Work task
The required answer is the run of lines from the one holding "The image size is (2121, 884)." to the end of the data below, copied exactly and free of pictures.

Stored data
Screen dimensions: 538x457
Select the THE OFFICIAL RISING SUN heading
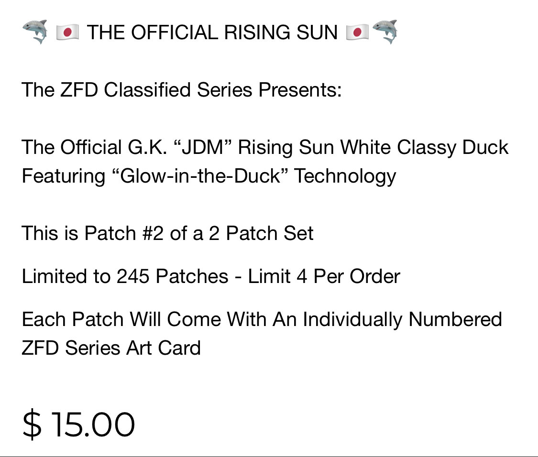(212, 33)
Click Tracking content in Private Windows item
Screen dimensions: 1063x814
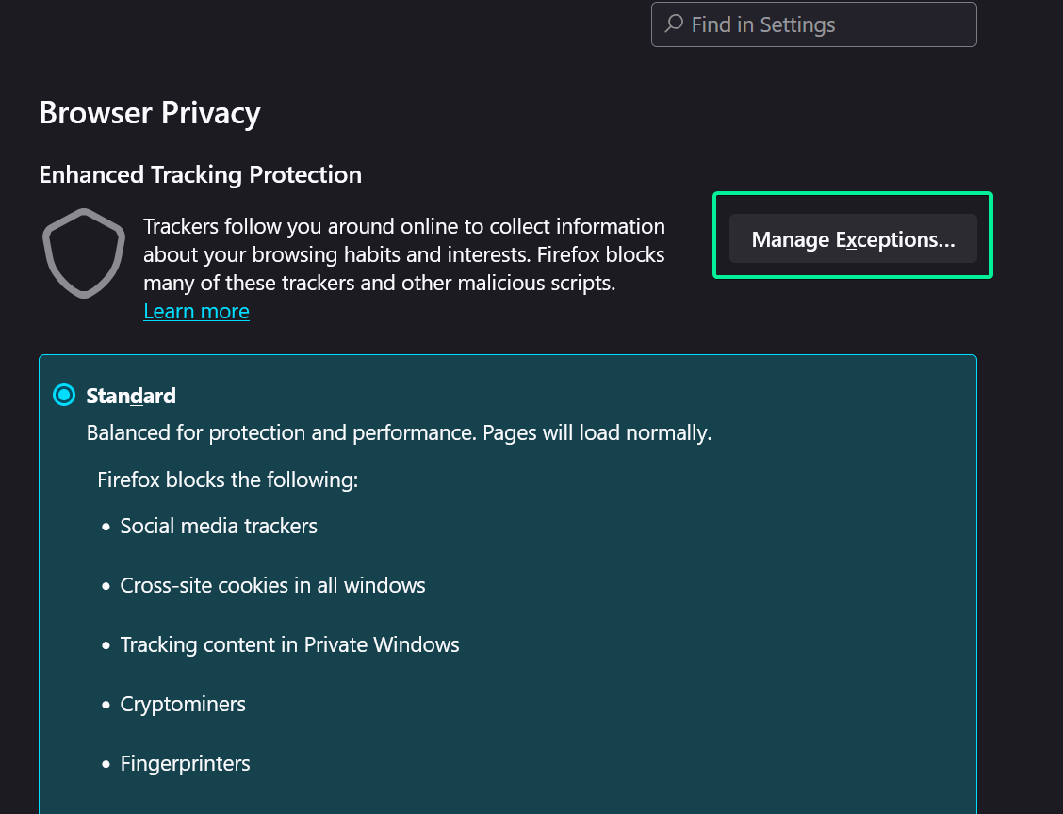[289, 644]
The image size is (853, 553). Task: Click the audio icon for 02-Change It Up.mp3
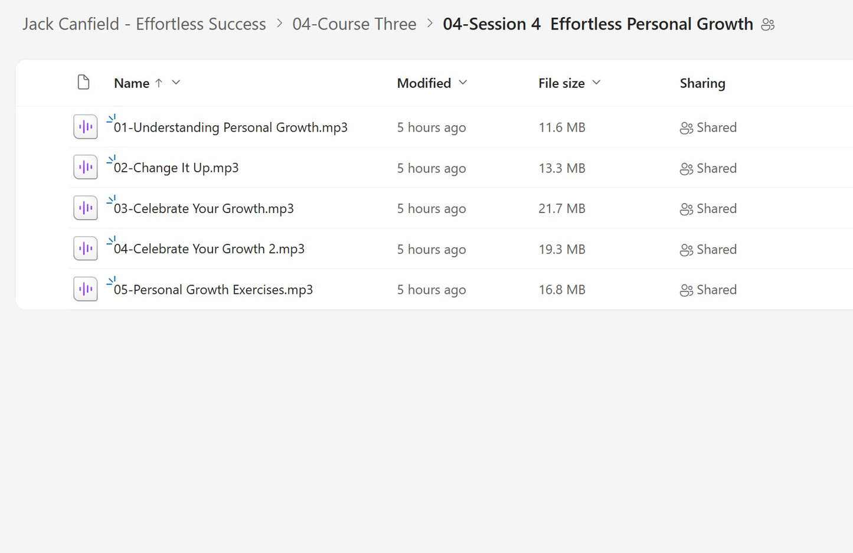click(x=85, y=167)
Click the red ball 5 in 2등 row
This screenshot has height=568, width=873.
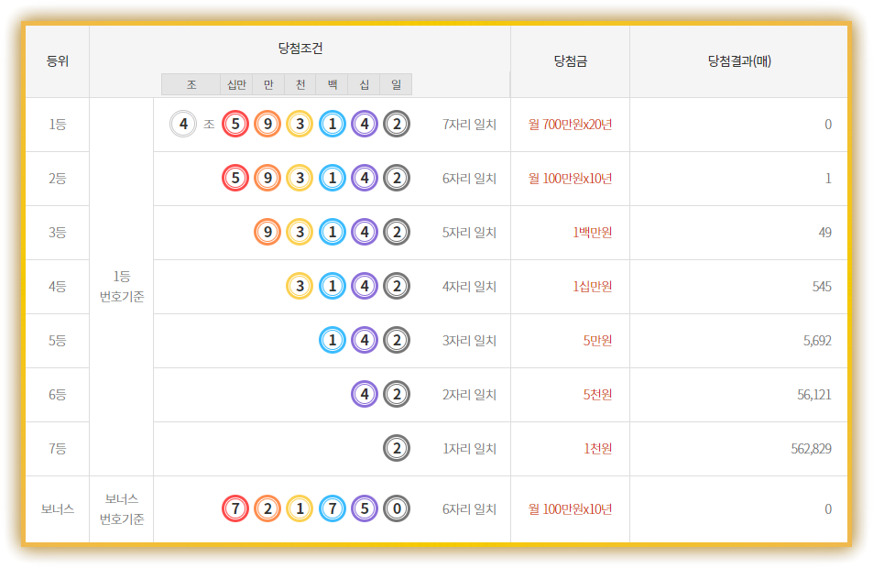pos(235,179)
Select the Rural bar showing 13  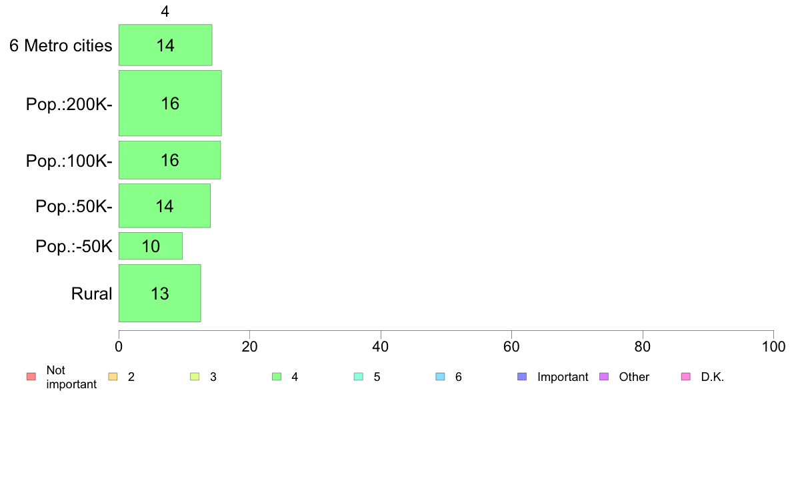coord(159,294)
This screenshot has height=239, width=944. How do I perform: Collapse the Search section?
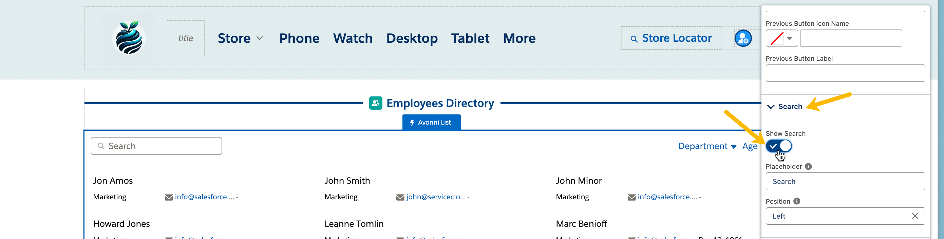click(x=771, y=107)
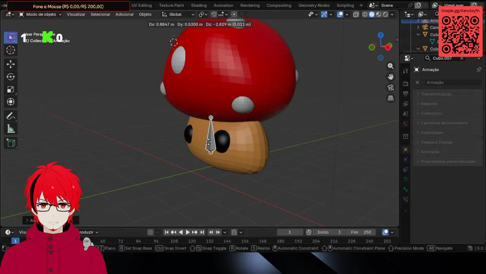Select the Add Cube tool

pyautogui.click(x=11, y=143)
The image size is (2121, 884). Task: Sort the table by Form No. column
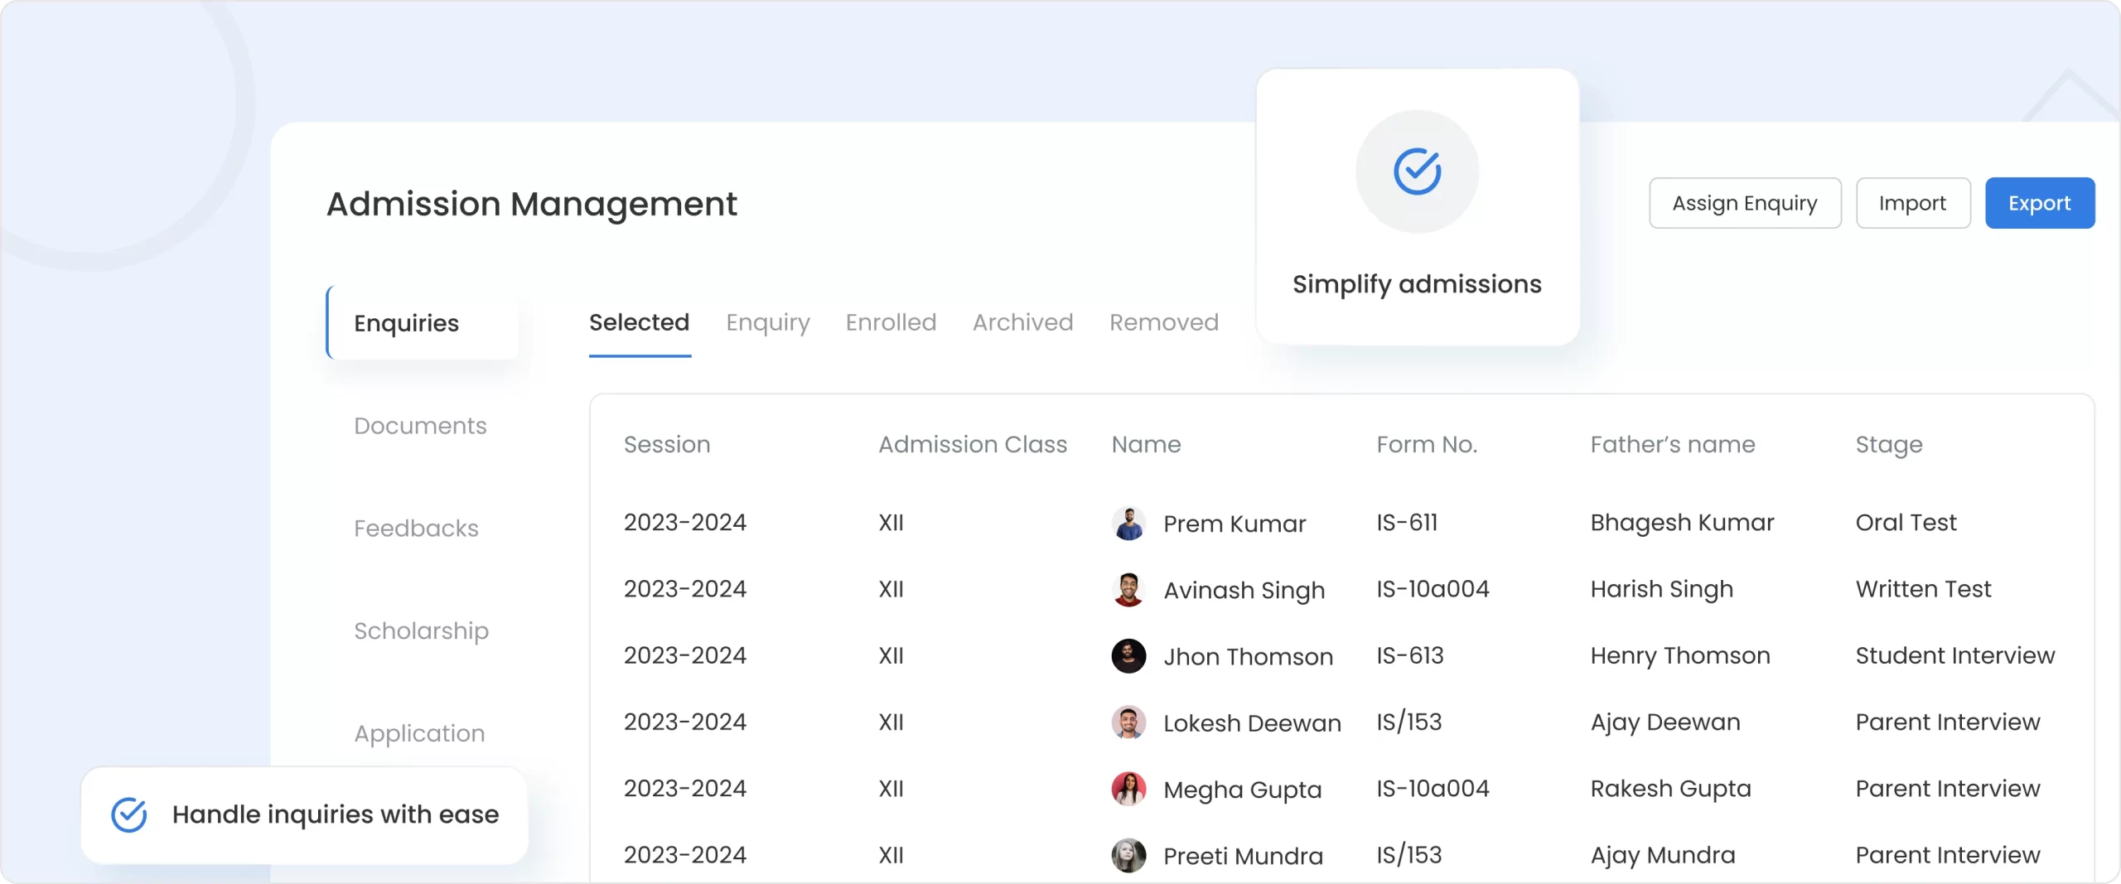(x=1427, y=445)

Result
The image size is (2121, 884). Task: Sort the table by Form No. column
(x=1427, y=445)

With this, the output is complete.